In 1961, together with Victor A. Vyssotsky and Douglas McIlroy, Morris co-created Darwin, the first programming game, on an IBM 7090.

===National Security Agency===
In 1986, Morris began work at the National Security Agency (NSA). He served as chief scientist of the NSA's National Computer Security Center, where he was involved in the production of the Rainbow Series of computer security standards, and retired from the NSA in 1994. He once told a reporter that, while at the NSA, he helped the FBI decode encrypted evidence.

There is a description of Morris in Clifford Stoll's book The Cuckoo's Egg.
Many readers of Stoll's book remember Morris for giving Stoll a challenging mathematical puzzle (originally due to John H. Conway) in the course of their discussions on computer security: What is the next number in the sequence 1 11 21 1211 111221? (known as the look-and-say sequence).
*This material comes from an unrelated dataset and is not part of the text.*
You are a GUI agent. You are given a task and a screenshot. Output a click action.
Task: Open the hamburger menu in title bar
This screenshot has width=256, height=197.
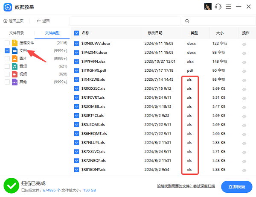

Stoll was unaware of the answer to this puzzle at the time and remained unaware when writing The Cuckoo's Egg and thus did not reveal the answer in his book.

==Personal life and death==
Robert Morris married Anne Farlow, and they had three children together: Robert Tappan Morris, Meredith Morris, and Benjamin Morris. Robert Tappan Morris created the Morris worm in 1988, which is considered the first computer worm on the Internet.

Robert Morris died on June 26, 2011, in Lebanon, New Hampshire.

==Selected publications==
- Morris, Robert H. (1984). "The UNIX System: UNIX Operating System Security"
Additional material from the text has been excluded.